→ **Aim of the exercise**: Working line by line, output the entries below exactly as they appear.

→ **Data under study**:
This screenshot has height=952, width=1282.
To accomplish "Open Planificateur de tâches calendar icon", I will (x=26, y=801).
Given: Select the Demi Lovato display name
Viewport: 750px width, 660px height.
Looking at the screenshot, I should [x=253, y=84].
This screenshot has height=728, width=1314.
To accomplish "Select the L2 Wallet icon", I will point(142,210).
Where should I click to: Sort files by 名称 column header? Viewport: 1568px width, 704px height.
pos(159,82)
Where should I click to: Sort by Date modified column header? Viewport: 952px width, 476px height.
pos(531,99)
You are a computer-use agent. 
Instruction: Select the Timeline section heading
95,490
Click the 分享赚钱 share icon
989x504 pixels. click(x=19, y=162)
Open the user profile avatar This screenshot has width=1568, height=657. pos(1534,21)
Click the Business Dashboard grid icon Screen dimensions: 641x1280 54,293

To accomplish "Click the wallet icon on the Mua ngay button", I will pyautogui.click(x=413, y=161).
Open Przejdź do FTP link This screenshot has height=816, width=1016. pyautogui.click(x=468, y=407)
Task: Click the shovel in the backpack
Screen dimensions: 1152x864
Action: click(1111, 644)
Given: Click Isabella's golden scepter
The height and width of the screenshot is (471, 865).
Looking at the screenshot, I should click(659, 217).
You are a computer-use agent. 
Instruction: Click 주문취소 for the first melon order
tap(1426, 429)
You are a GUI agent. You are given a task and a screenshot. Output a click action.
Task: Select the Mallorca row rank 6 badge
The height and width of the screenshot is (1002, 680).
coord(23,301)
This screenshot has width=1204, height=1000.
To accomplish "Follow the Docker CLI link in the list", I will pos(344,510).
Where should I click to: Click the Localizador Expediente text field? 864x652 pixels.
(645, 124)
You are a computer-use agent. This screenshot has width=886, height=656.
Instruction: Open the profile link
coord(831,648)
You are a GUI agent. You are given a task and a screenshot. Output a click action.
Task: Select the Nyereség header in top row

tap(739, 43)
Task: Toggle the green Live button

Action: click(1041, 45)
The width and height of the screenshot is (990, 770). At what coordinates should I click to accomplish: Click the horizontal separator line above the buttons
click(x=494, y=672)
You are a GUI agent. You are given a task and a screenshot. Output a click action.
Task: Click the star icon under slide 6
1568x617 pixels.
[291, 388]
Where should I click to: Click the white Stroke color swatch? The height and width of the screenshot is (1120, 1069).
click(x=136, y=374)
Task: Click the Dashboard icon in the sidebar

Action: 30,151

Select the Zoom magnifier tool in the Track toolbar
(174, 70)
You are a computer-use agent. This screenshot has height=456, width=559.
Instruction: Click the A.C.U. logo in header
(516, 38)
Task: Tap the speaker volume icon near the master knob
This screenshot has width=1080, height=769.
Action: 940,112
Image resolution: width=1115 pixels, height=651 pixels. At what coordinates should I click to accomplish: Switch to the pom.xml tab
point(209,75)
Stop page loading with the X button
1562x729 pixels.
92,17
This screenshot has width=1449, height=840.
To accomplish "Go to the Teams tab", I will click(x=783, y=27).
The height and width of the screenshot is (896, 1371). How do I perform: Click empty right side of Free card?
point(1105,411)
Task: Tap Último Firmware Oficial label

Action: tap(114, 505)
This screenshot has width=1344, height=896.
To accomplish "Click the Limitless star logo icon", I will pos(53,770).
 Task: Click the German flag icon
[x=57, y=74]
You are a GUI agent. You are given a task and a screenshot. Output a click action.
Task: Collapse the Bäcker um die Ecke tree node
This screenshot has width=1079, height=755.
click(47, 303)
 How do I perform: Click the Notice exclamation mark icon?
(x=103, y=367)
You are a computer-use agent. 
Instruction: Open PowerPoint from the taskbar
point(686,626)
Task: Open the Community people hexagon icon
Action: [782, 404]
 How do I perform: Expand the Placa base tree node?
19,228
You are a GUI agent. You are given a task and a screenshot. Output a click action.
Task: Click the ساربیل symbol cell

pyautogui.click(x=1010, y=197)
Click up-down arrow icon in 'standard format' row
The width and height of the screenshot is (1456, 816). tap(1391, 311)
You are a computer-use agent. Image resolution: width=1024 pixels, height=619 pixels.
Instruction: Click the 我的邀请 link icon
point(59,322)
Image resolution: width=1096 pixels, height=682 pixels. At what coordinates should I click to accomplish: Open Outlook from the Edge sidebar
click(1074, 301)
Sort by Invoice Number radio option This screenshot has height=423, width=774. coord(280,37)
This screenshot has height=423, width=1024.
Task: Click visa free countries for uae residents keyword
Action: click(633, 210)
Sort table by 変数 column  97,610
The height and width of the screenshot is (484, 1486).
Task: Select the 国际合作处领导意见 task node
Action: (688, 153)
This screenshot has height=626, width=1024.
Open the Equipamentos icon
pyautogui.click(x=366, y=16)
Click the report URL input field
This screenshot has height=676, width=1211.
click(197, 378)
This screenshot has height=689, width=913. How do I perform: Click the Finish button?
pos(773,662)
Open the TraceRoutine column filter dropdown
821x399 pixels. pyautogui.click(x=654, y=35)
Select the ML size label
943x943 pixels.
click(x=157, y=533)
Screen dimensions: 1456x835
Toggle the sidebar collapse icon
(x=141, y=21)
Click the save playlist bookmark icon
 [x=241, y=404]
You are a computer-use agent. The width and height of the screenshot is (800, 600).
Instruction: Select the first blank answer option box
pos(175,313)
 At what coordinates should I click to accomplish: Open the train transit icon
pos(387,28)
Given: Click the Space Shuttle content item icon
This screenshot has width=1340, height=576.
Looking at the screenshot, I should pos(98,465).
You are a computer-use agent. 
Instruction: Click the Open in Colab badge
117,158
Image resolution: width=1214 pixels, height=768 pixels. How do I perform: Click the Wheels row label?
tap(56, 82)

→ **Task response**:
This screenshot has height=952, width=1282.
To accomplish "Open Planificateur de tâches calendar icon", I will (x=26, y=801).
Given: Select the Demi Lovato display name
Viewport: 750px width, 660px height.
Looking at the screenshot, I should [x=253, y=84].
This screenshot has height=728, width=1314.
To accomplish "Select the L2 Wallet icon", I will point(142,210).
Where should I click to: Sort files by 名称 column header? Viewport: 1568px width, 704px height.
pos(159,82)
Where should I click to: Sort by Date modified column header? Viewport: 952px width, 476px height.
pos(531,99)
You are a computer-use agent. 
Instruction: Select the Timeline section heading
95,490
Click the 分享赚钱 share icon
989x504 pixels. click(x=19, y=162)
Open the user profile avatar This screenshot has width=1568, height=657. pos(1534,21)
Click the Business Dashboard grid icon Screen dimensions: 641x1280 54,293

To accomplish "Click the wallet icon on the Mua ngay button", I will pyautogui.click(x=413, y=161).
Open Przejdź do FTP link This screenshot has height=816, width=1016. pyautogui.click(x=468, y=407)
Task: Click the shovel in the backpack
Screen dimensions: 1152x864
Action: click(1111, 644)
Given: Click Isabella's golden scepter
The height and width of the screenshot is (471, 865).
Looking at the screenshot, I should click(659, 217).
You are a computer-use agent. 
Instruction: Click 주문취소 for the first melon order
tap(1426, 429)
You are a GUI agent. You are given a task and a screenshot. Output a click action.
Task: Select the Mallorca row rank 6 badge
The height and width of the screenshot is (1002, 680).
coord(23,301)
This screenshot has width=1204, height=1000.
To accomplish "Follow the Docker CLI link in the list", I will pos(344,510).
Where should I click to: Click the Localizador Expediente text field? 864x652 pixels.
(645, 124)
You are a computer-use agent. This screenshot has width=886, height=656.
Instruction: Open the profile link
coord(831,648)
You are a GUI agent. You are given a task and a screenshot. Output a click action.
Task: Select the Nyereség header in top row

tap(739, 43)
Task: Toggle the green Live button

Action: click(1041, 45)
The width and height of the screenshot is (990, 770). At what coordinates should I click to accomplish: Click the horizontal separator line above the buttons
click(x=494, y=672)
You are a GUI agent. You are given a task and a screenshot. Output a click action.
Task: Click the star icon under slide 6
1568x617 pixels.
[291, 388]
Where should I click to: Click the white Stroke color swatch? The height and width of the screenshot is (1120, 1069).
click(x=136, y=374)
Task: Click the Dashboard icon in the sidebar

Action: 30,151

Select the Zoom magnifier tool in the Track toolbar
(174, 70)
You are a computer-use agent. This screenshot has height=456, width=559.
Instruction: Click the A.C.U. logo in header
(516, 38)
Task: Tap the speaker volume icon near the master knob
This screenshot has width=1080, height=769.
Action: 940,112
Image resolution: width=1115 pixels, height=651 pixels. At what coordinates should I click to accomplish: Switch to the pom.xml tab
point(209,75)
Stop page loading with the X button
1562x729 pixels.
92,17
This screenshot has width=1449, height=840.
To accomplish "Go to the Teams tab", I will click(x=783, y=27).
The height and width of the screenshot is (896, 1371). How do I perform: Click empty right side of Free card?
point(1105,411)
Task: Tap Último Firmware Oficial label

Action: tap(114, 505)
This screenshot has width=1344, height=896.
To accomplish "Click the Limitless star logo icon", I will pos(53,770).
 Task: Click the German flag icon
[x=57, y=74]
You are a GUI agent. You are given a task and a screenshot. Output a click action.
Task: Collapse the Bäcker um die Ecke tree node
This screenshot has width=1079, height=755.
click(47, 303)
 How do I perform: Click the Notice exclamation mark icon?
(x=103, y=367)
You are a computer-use agent. 
Instruction: Open PowerPoint from the taskbar
point(686,626)
Task: Open the Community people hexagon icon
Action: [782, 404]
 How do I perform: Expand the Placa base tree node?
19,228
You are a GUI agent. You are given a task and a screenshot. Output a click action.
Task: Click the ساربیل symbol cell

pyautogui.click(x=1010, y=197)
Click up-down arrow icon in 'standard format' row
The width and height of the screenshot is (1456, 816). tap(1391, 311)
You are a computer-use agent. Image resolution: width=1024 pixels, height=619 pixels.
Instruction: Click the 我的邀请 link icon
point(59,322)
Image resolution: width=1096 pixels, height=682 pixels. At what coordinates should I click to accomplish: Open Outlook from the Edge sidebar
click(1074, 301)
Sort by Invoice Number radio option This screenshot has height=423, width=774. coord(280,37)
This screenshot has height=423, width=1024.
Task: Click visa free countries for uae residents keyword
Action: click(633, 210)
Sort table by 変数 column  97,610
The height and width of the screenshot is (484, 1486).
Task: Select the 国际合作处领导意见 task node
Action: (688, 153)
This screenshot has height=626, width=1024.
Open the Equipamentos icon
pyautogui.click(x=366, y=16)
Click the report URL input field
This screenshot has height=676, width=1211.
click(197, 378)
This screenshot has height=689, width=913. How do I perform: Click the Finish button?
pos(773,662)
Open the TraceRoutine column filter dropdown
821x399 pixels. pyautogui.click(x=654, y=35)
Select the ML size label
943x943 pixels.
click(x=157, y=533)
Screen dimensions: 1456x835
Toggle the sidebar collapse icon
(x=141, y=21)
Click the save playlist bookmark icon
 [x=241, y=404]
You are a computer-use agent. The width and height of the screenshot is (800, 600).
Instruction: Select the first blank answer option box
pos(175,313)
 At what coordinates should I click to accomplish: Open the train transit icon
pos(387,28)
Given: Click the Space Shuttle content item icon
This screenshot has width=1340, height=576.
Looking at the screenshot, I should pos(98,465).
You are a computer-use agent. 
Instruction: Click the Open in Colab badge
117,158
Image resolution: width=1214 pixels, height=768 pixels. How do I perform: Click the Wheels row label?
tap(56, 82)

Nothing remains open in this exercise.